In multiple ways, the physics-based digital twin approach contributes to proactive decision-making and the overall resilience of renewable assets. This approach provides high-granularity time-series data on the expected behaviour of an asset at different component levels. This high-granularity dataset can be combined with high-quality monitoring data, and artificial intelligence techniques, to achieve incredibly robust and detailed failure root cause identification in operational systems. Compared to the machine learning approach, the physics-based approach offers improved early fault detection, identifies a higher number of loss categories, and more accurately quantifies losses. In doing so, this:  

  • Enhances transparency on asset performance among operational stakeholders.  
  • Facilitates more efficient decision-making and reporting.  
  • Enables proactive corrective actions to be taken, resulting in substantial long-term performance enhancements.

Physics based digital twin for lifecycle optimisation of renewable assets

In the lifecycle of a typical renewable asset, several phases precede its operational state, each crucial for its success. The integration of digital twins significantly amplifies performance gains when implemented from project inception.  

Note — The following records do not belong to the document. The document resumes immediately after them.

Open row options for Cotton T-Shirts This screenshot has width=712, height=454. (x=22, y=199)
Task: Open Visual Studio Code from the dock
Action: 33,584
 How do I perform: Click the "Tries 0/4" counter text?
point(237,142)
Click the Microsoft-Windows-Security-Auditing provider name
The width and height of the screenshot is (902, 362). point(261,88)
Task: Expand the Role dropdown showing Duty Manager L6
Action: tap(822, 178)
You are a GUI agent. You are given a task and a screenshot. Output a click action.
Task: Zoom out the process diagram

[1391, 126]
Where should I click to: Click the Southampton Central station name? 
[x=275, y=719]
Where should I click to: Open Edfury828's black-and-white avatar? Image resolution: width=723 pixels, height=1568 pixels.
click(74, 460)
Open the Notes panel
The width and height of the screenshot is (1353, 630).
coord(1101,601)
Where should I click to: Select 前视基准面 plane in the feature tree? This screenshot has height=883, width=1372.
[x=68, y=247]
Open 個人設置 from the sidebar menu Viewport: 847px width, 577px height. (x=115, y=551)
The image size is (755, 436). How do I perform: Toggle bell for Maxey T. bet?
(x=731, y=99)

  • Feasibility: Elevating performance stands as the linchpin for securing investment approval. Highlighting the potential performance gains underscores the project's viability and attractiveness to investors.  
  • Engineering: Balancing performance and cost optimisation is paramount during engineering phases. Outsourcing to third-party Engineering, Procurement, and Construction (EPC) firms risks diluting control over performance targets. A meticulous approach to digital twin implementation maintains a firm grip on performance metrics and enhances cost-effectiveness.
  • Construction: Despite meticulous planning, construction often unveils unforeseen practical constraints that may compromise performance objectives. Persistent digital twin modeling throughout construction bolsters adherence to performance targets by swiftly addressing emerging challenges.  
  • Commissioning: Traditional as-built documentation and handover processes can lead to vital asset information loss. Rigorous digital twin integration halts this drain and facilitates the application of yield modeling, offering a robust performance benchmark under actual operating conditions.  
  • Operations: The operational phase presents an opportunity to refine performance insights. However, with a digital twin in place, the baseline for performance is significantly elevated.  

The figure above clearly illustrates that embracing digital twins from the outset in Independent Power Producers (IPP) and Operations & Maintenance (O&M) for asset lifecycle management yields a distinctive U-shaped performance gain once the site is operational. Conversely, neglecting such integration can result in an S-shaped performance gap that accumulates over time without the optimised asset management facilitated by digital twins.